For the entries that follow, tally the lines holding the string "Select". Give the total and nothing else.
[RECORDS Boundary: Start]
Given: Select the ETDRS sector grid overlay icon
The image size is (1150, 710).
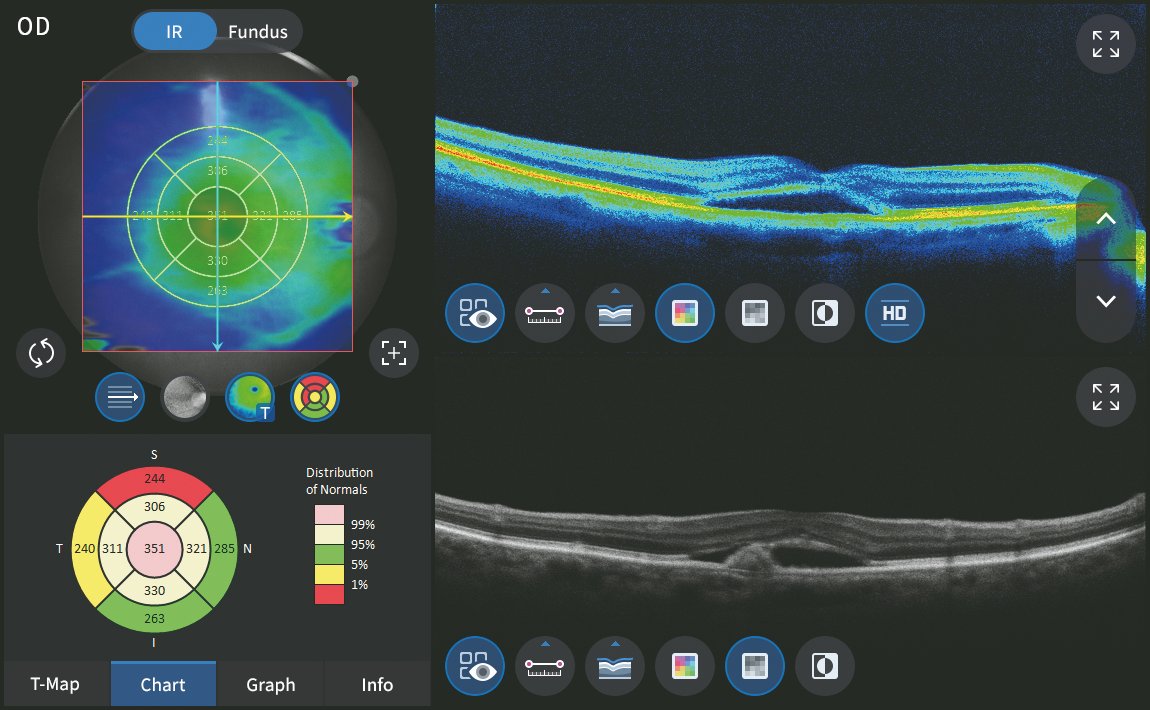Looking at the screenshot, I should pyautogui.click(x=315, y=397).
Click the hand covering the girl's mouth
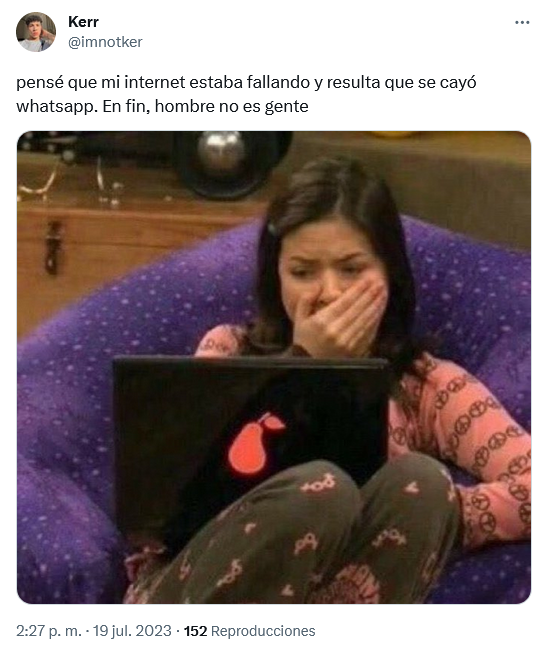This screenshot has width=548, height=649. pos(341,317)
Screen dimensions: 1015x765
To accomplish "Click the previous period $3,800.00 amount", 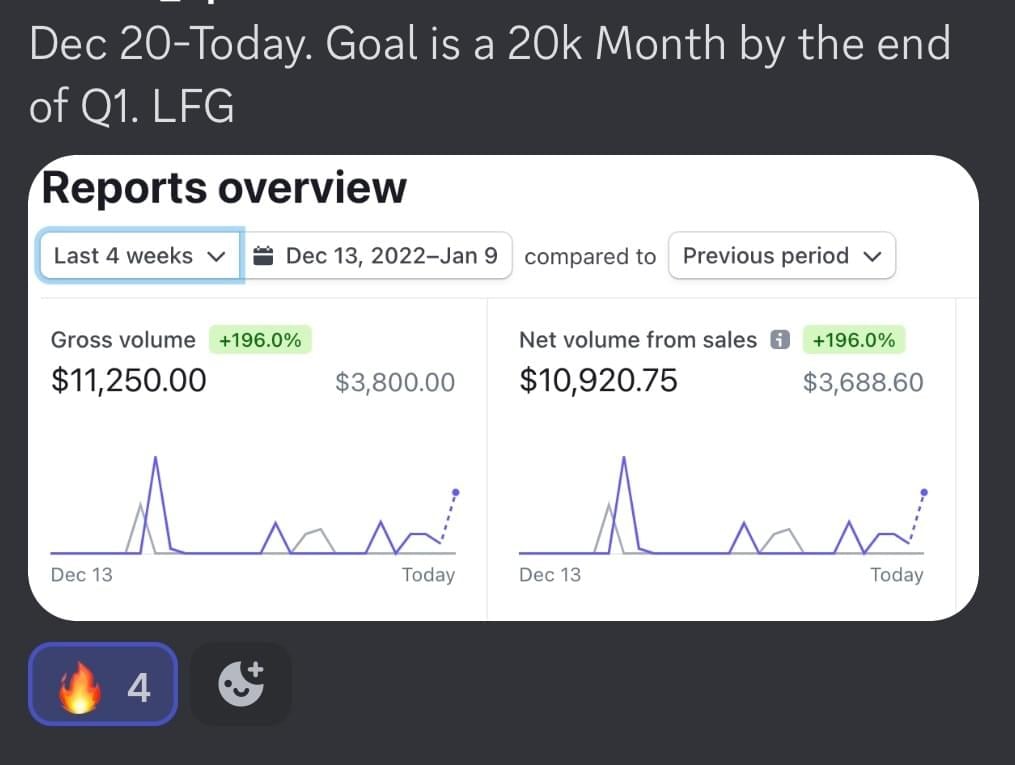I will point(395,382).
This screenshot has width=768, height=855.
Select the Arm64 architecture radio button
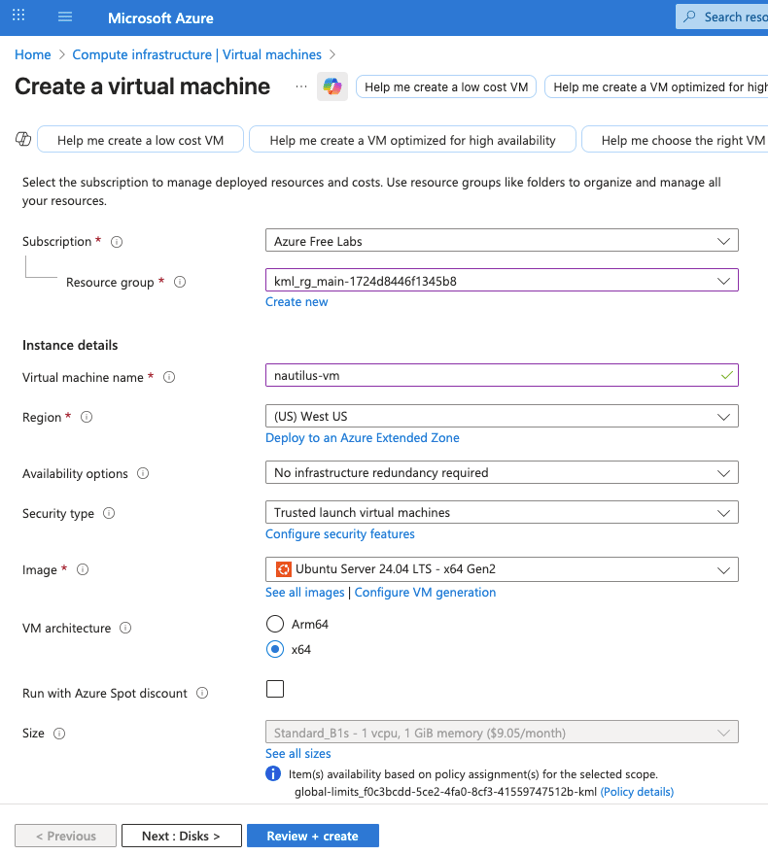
[RECORDS Boundary: End]
* ANSWER AREA *
2